Problem:
Every line containing the word "Task" must be pulled from the records.

(Items from a data source)

---*---

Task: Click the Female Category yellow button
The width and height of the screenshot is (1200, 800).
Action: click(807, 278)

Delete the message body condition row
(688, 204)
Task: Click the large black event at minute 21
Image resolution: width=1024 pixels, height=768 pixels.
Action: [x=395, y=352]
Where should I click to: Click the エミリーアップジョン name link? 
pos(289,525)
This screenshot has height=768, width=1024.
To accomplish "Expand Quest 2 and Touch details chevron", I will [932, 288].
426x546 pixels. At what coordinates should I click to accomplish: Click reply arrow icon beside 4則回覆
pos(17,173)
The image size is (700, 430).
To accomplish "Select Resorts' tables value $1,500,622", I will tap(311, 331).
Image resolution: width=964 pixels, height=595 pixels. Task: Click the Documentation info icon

---*---

Written answer:
Task: Click the Female Category yellow button
Task: Click the large black event at minute 21
Image resolution: width=964 pixels, height=595 pixels. Task: Click the Documentation info icon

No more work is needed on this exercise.